I know what you are thinking..."Yes, you are crazy, what's the point!?!?".

The types of grains like white flour, white rice, quick oats, etc.  that we are all used to eating are just a mere skeleton of their former mega-nutritious selves.  There was a point in my life that I seriously had no idea that all- purpose white flour came from the same exact grain that whole wheat flour comes from.  I'm pretty sure I can venture to say that I am not alone in that boat.


So here's the deal.   Farmers harvest the seed of the wheat plant called the wheat berry.   The wheat berry consists of three parts--the germ, the bran and the endosperm.  This was a another news flash for me.  Wheat germ and wheat bran come from the same place as flour.  The bran is the outside layer where most of the fiber exists.  Most of the oils and nutrients are contained in the germ, and the endosperm is the center, starchy layer.  We keep a 6 gallon bucket of wheat berries in our house.  When I need flour, I pour them into my mill and out comes what you call graham flour.  That is the entire wheat berry (germ, bran and endosperm) ground into flour.


 So what exactly is the imposter that we are buying at the grocery store?

The reason food is processed in the first place is usually to extend its shelf life.  Once the wheat berry is milled, all the oils are released from the germ and bran, and it's shelf life decreases exponentially.  The solution....commercial millers run wheat berries through a process to remove the bran and germ, which just so happen to be the most nutrious parts of the berry.    When you purchase whole wheat flour in the grocery store, it has a decent shelf life, because most of the germ and bran have been removed to keep the oil content low. 

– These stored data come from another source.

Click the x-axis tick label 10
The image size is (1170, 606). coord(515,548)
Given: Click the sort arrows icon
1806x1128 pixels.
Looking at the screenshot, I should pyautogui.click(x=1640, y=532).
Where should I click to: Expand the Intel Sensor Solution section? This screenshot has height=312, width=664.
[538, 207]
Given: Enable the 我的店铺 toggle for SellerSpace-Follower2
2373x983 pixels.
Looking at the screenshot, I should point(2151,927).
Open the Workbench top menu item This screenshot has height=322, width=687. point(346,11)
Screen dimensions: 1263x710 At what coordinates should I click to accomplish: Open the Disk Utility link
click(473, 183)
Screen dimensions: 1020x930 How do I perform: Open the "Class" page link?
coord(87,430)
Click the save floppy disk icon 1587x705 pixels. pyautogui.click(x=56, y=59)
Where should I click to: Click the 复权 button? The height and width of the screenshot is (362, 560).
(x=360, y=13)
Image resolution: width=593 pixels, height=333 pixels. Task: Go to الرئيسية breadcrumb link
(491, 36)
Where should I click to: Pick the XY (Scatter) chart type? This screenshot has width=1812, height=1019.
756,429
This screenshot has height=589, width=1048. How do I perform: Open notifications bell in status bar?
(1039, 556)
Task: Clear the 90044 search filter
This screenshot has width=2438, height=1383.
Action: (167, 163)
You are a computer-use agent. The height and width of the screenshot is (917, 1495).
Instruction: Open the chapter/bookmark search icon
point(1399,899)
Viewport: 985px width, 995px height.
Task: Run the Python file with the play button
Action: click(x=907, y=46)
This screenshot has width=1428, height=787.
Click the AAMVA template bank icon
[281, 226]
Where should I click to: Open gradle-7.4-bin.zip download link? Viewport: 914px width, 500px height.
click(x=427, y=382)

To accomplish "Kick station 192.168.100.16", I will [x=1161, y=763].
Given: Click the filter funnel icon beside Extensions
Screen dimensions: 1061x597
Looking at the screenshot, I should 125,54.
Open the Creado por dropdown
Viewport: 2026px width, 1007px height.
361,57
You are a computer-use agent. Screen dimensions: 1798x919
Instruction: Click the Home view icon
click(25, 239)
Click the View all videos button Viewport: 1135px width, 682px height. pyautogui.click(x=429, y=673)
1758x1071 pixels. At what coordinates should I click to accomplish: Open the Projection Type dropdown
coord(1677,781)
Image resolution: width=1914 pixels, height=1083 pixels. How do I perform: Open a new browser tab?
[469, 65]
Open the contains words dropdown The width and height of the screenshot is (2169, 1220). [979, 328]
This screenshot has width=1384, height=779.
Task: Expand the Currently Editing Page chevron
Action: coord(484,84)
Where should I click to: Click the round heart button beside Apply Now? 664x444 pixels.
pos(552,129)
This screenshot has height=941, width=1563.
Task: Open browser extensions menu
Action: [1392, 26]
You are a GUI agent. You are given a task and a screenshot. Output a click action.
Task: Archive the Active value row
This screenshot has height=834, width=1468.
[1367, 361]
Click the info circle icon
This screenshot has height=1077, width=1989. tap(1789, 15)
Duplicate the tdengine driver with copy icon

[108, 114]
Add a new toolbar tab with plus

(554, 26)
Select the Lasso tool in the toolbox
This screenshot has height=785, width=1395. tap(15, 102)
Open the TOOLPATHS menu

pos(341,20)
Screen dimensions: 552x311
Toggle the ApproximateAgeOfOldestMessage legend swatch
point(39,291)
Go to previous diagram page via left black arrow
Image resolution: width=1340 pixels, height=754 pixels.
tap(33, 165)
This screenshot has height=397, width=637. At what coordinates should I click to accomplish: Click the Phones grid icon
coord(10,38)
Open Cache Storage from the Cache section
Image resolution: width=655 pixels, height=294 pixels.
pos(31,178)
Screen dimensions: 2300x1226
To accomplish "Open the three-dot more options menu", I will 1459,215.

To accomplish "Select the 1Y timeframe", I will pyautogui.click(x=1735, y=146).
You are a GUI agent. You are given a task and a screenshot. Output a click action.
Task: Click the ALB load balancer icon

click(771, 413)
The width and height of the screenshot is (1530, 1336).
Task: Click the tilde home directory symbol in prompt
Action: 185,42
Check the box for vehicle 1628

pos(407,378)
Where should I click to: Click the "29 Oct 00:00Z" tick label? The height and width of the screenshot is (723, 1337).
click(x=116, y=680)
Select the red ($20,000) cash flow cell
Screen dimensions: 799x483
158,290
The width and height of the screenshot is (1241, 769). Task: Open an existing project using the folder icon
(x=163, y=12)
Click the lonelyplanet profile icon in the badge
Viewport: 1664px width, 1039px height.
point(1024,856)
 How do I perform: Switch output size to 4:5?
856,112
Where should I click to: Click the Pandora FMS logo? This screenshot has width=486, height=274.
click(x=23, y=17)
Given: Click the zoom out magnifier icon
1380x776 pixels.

The next step to creating white flour is the bleaching process.  The flour is gased with chlorine which gives it that "nice" white color we are used to seeing and "ages" the flour.  An unintended by-product of this process is a chemical compound called alloxan.  Alloxan has one commercial function.  It is the chemical that researchers use to produce diabetes in lab animals so that they can study cures for the disease.  Alloxan produces diabetes by attacking the pancreatic beta cells and killing them.  Beta cells produce insulin.  No insulin means you get diabetes.

As if that wasn't bad enough, because the government said they have to, commercial flour millers then add the vitamins back into our flour that they killed with all the processing.  The vitamins that are added are no longer natural, but instead a man-made synthesis of what was originally in the whole wheat berry.  This is what they call "enriching".  God intended for milled wheat berries to be full of fiber, Vitamin E , good fats, magnesium, Vitamin B, iron, phosphorous and calcium.    Why mess with that? 

If you're feeling a little curious about milling your own flour, I would love to help you get started.  I've been through mills I don't like and mills I do like. I've listed some of the best mills in my online store.  I've checked all over for the best, most economical place to get my wheat berries.  We use a local co-op, but I will also be listing other options in the store as well..  Feel free to shoot me a message on Facebook or use the comment section for questions.

If you're not ready to mill your own wheat berries, you have options.  The next best choice is whole wheat flour.  Make sure you buy organic if it's available so that you are not consuming pesticides.  I like whole white wheat flour, which is flour milled from hard white berries.  It's a good all-purpose wheat flour right in the middle of the spectrum.   The heavy end of the spectrum is whole wheat flour which is flour milled from a hard red berry.  Most people like to use this flour for breads, tortillas, pizza dough and rolls.  Whole wheat pasty flour is the lightest of the store bought flours.  It is milled from a soft white berry and is good for cakes and pastries. 

In the unlikely event that you can not get your hands on whole wheat flour, make sure you purchase "unbleached" at the least.  This won't help you nutritionally, but will cut out the whole alloxan problem.